Through a series of events Bernard and Lenina take a vacation to one of the ‘savage’ reservations still left in America. Certain areas of land have been designated as almost a living museum to the “old ways” where people are allowed to live in something that vaguely resembles our current world. People age naturally, procreate naturally, and they follow a bit of a weird mix of all the world religions as one. During this trip Bernard finds Linda, a Beta who used to live in London but became lost on the reservation during a trip there many years ago and was abandoned. While she was abandoned she gave birth to John, who was actually fathered by the director of the Hatchery and Conditioning Centre in Central London.

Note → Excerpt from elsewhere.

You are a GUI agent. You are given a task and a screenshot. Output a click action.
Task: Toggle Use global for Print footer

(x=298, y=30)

Linda and John come back to London with Bernard and Lenina. John provides a little bit of political cover for Bernard spouting his unorthodox views (especially as it ‘outs’ the director for having fathered a child), and John becomes a spectacle for people to meet and comment on. Not surprisingly John becomes tired of being a tool for Bernard and is increasingly frustrated at the strange ways of the ‘new world’ (especially the idea that “everyone belongs to everyone else”). Eventually John lives on his own in a remote cabin without the luxuries of the new world but he is still an object of intense fascination and bullying from people.

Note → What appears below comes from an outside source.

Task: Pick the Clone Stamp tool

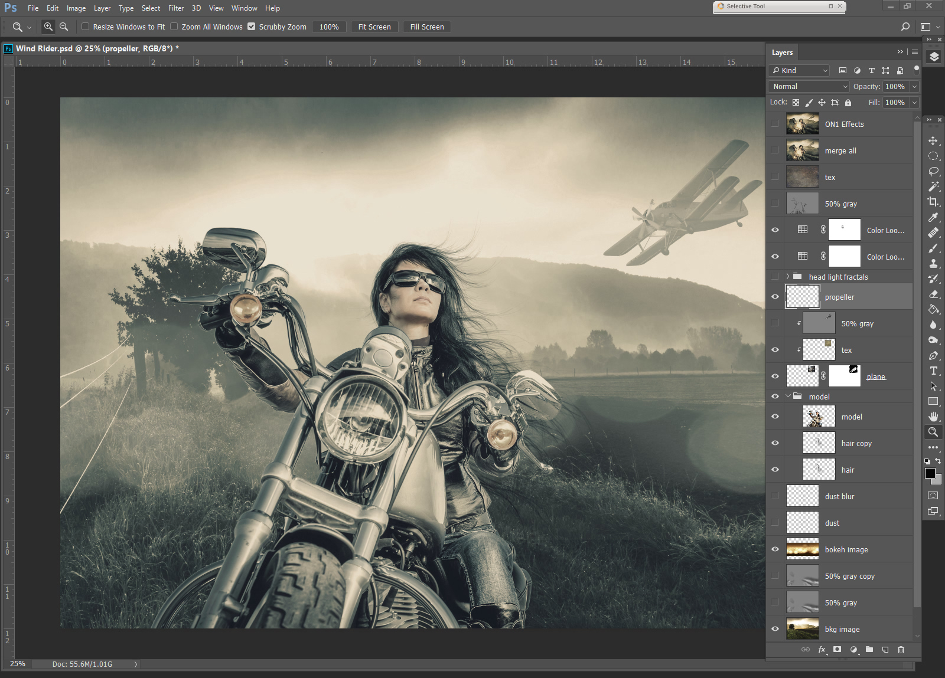Action: pos(933,263)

Although the plot felt a bit stilted and meandering, I found the theme of forgoing truth for happiness to be incredibly fascinating. In essence, if we want to know truth and grapple with it then we will know suffering as well. We could numb the suffering but that requires numbing truth, and the World Controllers in Brave New World know this and have explicitly chosen to do so as the greater good. Of course, the happiness that results in this scenario is false or at least incredibly shallow. There is something deeply satisfying about stumbling (and I truly mean stumbling) to figure something out your own way– it’s hard and it’s messy but you learn in a profound way so much about yourself and about the world. Convenience, for all its glory, can never give you this. One of my chief frustrations was that Bernard at times felt so close to grasping this concept but was more concerned with flaunting the superiority if his unique intellect and ideas rather than truly wanting truth. This perhaps is a fascinating warning in itself, that our intellectual pursuits can either truly be ordered towards pursuing truth or a false cover for our own ego.

Like 1984Brave New World is one of those books everyone needs to read for the sole reason that history repeats itself. It was written in 1932 but might be even more applicable now that our technologies are even closer to the fantasy world described in the book. The intersection of happiness, truth, consumerism, and mass culture is an interesting and worthwhile examination.